____ Records for the exercise

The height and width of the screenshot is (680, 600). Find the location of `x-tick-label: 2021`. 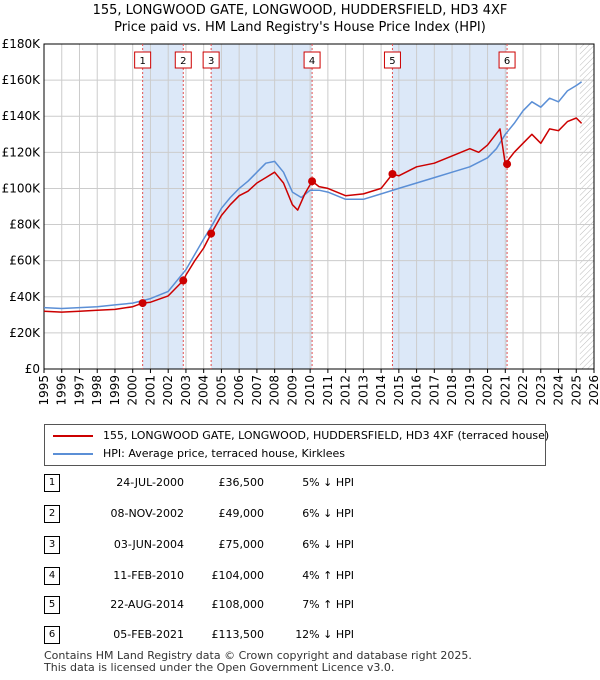

x-tick-label: 2021 is located at coordinates (505, 390).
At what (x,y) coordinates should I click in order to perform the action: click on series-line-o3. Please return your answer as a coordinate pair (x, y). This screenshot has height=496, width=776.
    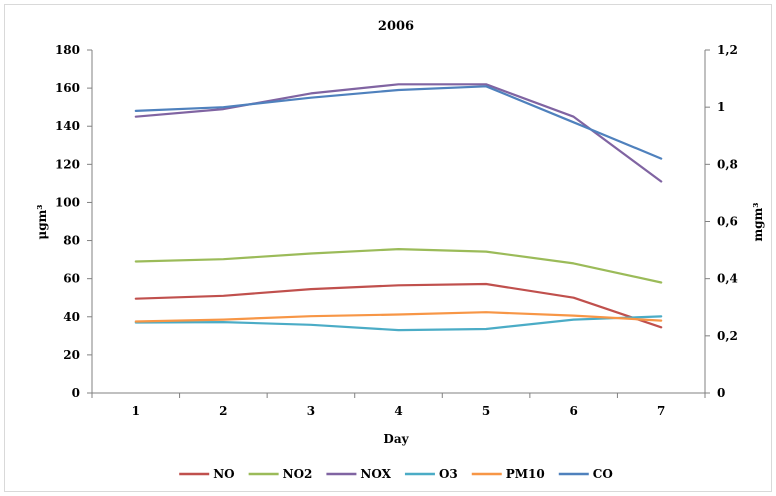
    Looking at the image, I should click on (398, 324).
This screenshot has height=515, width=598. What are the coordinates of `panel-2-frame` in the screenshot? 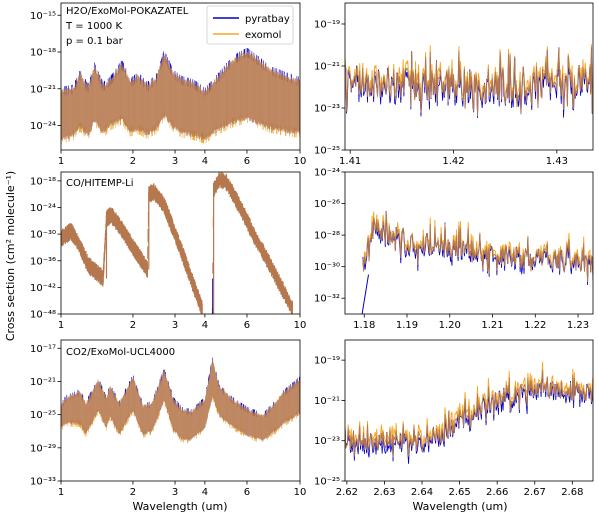 It's located at (469, 76).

________

** Work instructions **
Write out every line of the data above that contains the word "click".

** Response area **
At what (x,y) coordinates should I click in order to perform the action: click on series-line-o3. Please return your answer as a coordinate pair (x, y). This screenshot has height=496, width=776.
    Looking at the image, I should click on (398, 324).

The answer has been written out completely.